VI News Staff 3 years ago

Can states go bankrupt? Here’s how Puerto Rico did, with a Penn Law prof’s guidance.

Penn Law's David S. Skeel tells how he made bondholders and patriots mad at him while heading the board that made the "largest public debt restructuring in American history."

When squabbling politicians fail to provide effective public services, and spend all the people’s money, it can be tempting to wish a giant hand would reach down and make everything right.

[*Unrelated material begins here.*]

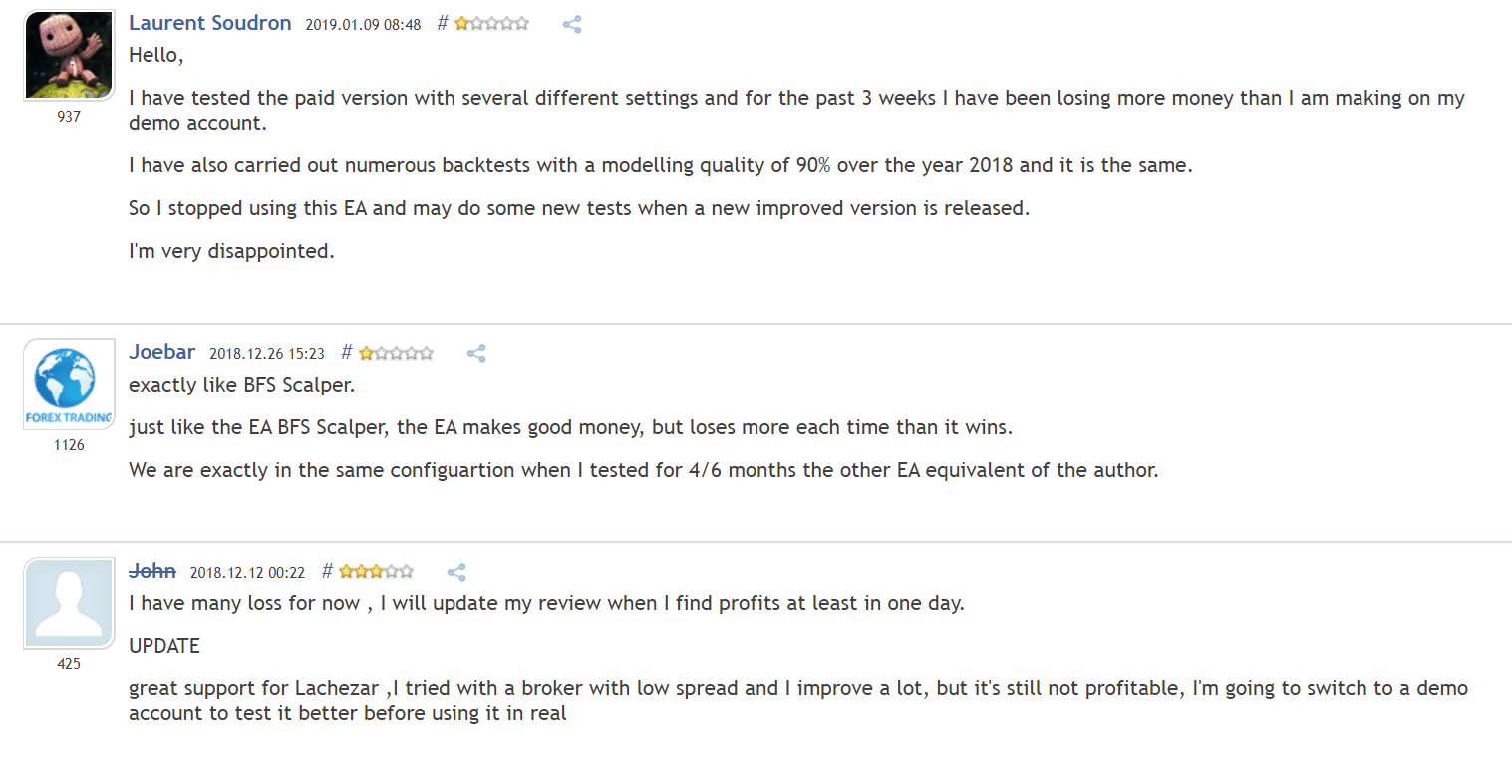This screenshot has height=784, width=1512.
Task: Open Joebar's profile name link
Action: pyautogui.click(x=162, y=352)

That’s what Congress has tried to do over the past six years in Puerto Rico, a state-sized U.S. colony with twice the population of Philadelphia. A Penn law school bankruptcy professor, David S. Skeel, headed the effort for most of its existence, climaxing in January with the plan’s approval by federal Judge Laura Taylor Swain.

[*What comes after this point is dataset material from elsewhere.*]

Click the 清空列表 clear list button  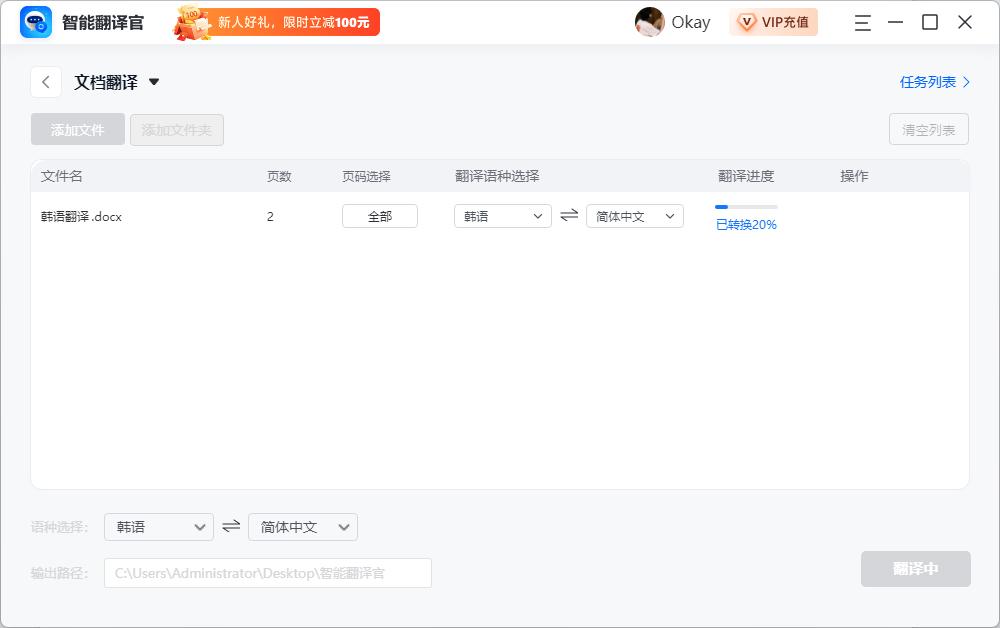(928, 129)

Under U.S. law, individuals, businesses, and even cities can go bankrupt, but states and colonies cannot. So what’s happened in Puerto Rico is a blueprint for what could happen as aging U.S. states, such as New Jersey and Pennsylvania, continue to spend money they don’t have.

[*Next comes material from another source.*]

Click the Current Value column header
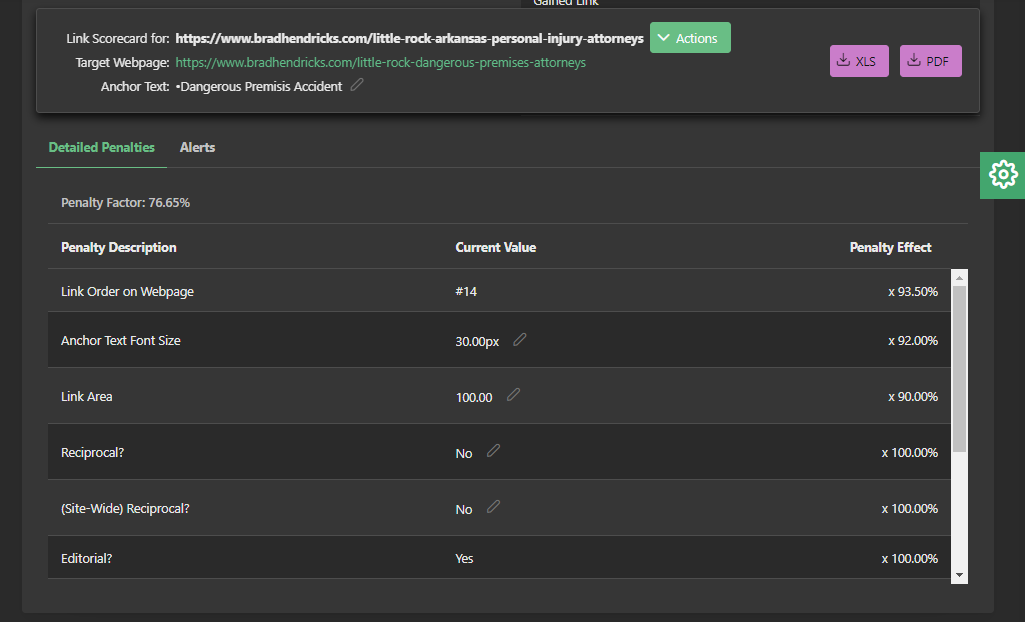Screen dimensions: 1025x622 point(496,247)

In 2015, Puerto Rico owed Wall Street investors $72 billion, which then-Gov. Alejandro García Padilla said the island could not pay. It also faced a pension deficit of over $50 billion — almost as large as Pennsylvania’s, for a population less than one-fourth its size.

So Congress in 2016 approved the oversight board, known locally as la Junta, comprising a small group of businessmen, financiers, and scholars. It was appointed by President Barack Obama and his successors to restructure Puerto Rico’s debt, taxes, and spending after elected leaders couldn’t agree on a working plan. Natalie Jaresko, the American-born former Ukraine finance minister, is its paid executive director.

The board demanded cuts and delays for Puerto Rico’s debts it said should never have been approved under the island’s laws. It pushed for asset sales to raise cash, spending cuts to avoid going broke, and sought to replace unfunded pensions with private-sector-style savings plans.

Its members were aggressively criticized by leftists and labor leaders who saw these “traitors” as selling out the fatherland and by Wall Street “vulture” investors who demanded full repayment even on high-risk bonds they had bought at deep discounts.

The plan’s approval followed long delays for ruinous hurricanes and the pandemic. The board said the plan “reduces the debt by 80% and saved Puerto Rico more than $50 billion” in long-term payments, adding that Puerto Rico can now move on “from financial instability and insolvency to a future of opportunity and growth.”